**What you have to do:**
Can you turn the part of the material that opens with the line containing "This screenshot has height=600, width=600." and closes with the line containing "pyautogui.click(x=145, y=353)" into a Markdown table with the columns Row and Line, giving each line its own numbered row and leaving out blank lines?

Dataset entries
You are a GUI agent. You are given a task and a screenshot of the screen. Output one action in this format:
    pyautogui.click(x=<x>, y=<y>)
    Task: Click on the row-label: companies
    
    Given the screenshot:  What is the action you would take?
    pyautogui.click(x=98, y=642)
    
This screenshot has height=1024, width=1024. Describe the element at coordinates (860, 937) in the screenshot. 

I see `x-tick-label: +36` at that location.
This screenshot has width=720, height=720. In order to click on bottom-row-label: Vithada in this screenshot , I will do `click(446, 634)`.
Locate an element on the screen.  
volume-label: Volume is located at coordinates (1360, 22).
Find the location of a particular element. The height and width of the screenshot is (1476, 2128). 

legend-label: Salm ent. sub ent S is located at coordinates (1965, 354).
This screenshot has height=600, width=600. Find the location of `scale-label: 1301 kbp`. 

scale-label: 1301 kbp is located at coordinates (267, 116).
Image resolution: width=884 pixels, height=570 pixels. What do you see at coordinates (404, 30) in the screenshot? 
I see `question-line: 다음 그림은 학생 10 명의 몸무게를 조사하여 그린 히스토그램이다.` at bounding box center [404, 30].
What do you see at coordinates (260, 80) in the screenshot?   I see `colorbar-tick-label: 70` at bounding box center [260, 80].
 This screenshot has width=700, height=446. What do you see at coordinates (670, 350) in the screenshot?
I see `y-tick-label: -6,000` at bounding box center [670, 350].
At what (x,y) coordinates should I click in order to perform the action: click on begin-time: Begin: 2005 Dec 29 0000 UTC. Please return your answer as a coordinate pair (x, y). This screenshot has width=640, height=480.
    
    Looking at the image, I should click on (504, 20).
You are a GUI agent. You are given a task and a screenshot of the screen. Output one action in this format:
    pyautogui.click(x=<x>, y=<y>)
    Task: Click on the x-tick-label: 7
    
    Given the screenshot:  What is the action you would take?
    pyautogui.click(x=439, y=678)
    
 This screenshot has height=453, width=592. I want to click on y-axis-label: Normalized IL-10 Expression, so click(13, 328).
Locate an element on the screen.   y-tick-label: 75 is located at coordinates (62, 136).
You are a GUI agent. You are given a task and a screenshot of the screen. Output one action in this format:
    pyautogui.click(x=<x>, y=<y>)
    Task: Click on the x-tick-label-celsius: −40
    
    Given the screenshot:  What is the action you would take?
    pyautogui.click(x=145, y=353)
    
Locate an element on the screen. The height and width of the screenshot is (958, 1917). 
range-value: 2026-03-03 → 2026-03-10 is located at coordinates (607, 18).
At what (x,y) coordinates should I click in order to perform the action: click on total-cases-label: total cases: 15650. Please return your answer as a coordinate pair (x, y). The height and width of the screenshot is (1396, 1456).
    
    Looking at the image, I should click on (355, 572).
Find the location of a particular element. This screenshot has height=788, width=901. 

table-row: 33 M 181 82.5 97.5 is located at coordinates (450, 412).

**Solution to the problem:**
| Row | Line |
|---|---|
| 1 | This screenshot has height=600, width=600. Find the location of `scale-label: 1301 kbp`.  |
| 2 | scale-label: 1301 kbp is located at coordinates (267, 116). |
| 3 | Image resolution: width=884 pixels, height=570 pixels. What do you see at coordinates (404, 30) in the screenshot?  |
| 4 | I see `question-line: 다음 그림은 학생 10 명의 몸무게를 조사하여 그린 히스토그램이다.` at bounding box center [404, 30]. |
| 5 | What do you see at coordinates (260, 80) in the screenshot?   I see `colorbar-tick-label: 70` at bounding box center [260, 80]. |
| 6 |  This screenshot has width=700, height=446. What do you see at coordinates (670, 350) in the screenshot? |
| 7 | I see `y-tick-label: -6,000` at bounding box center [670, 350]. |
| 8 | At what (x,y) coordinates should I click in order to perform the action: click on begin-time: Begin: 2005 Dec 29 0000 UTC. Please return your answer as a coordinate pair (x, y). This screenshot has width=640, height=480. |
| 9 |     Looking at the image, I should click on (504, 20). |
| 10 | You are a GUI agent. You are given a task and a screenshot of the screen. Output one action in this format: |
| 11 |     pyautogui.click(x=<x>, y=<y>) |
| 12 |     Task: Click on the x-tick-label: 7 |
| 13 |     Given the screenshot:  What is the action you would take? |
| 14 |     pyautogui.click(x=439, y=678) |
| 15 |  This screenshot has height=453, width=592. I want to click on y-axis-label: Normalized IL-10 Expression, so click(13, 328). |
| 16 | Locate an element on the screen.   y-tick-label: 75 is located at coordinates (62, 136). |
| 17 | You are a GUI agent. You are given a task and a screenshot of the screen. Output one action in this format: |
| 18 |     pyautogui.click(x=<x>, y=<y>) |
| 19 |     Task: Click on the x-tick-label-celsius: −40 |
| 20 |     Given the screenshot:  What is the action you would take? |
| 21 |     pyautogui.click(x=145, y=353) |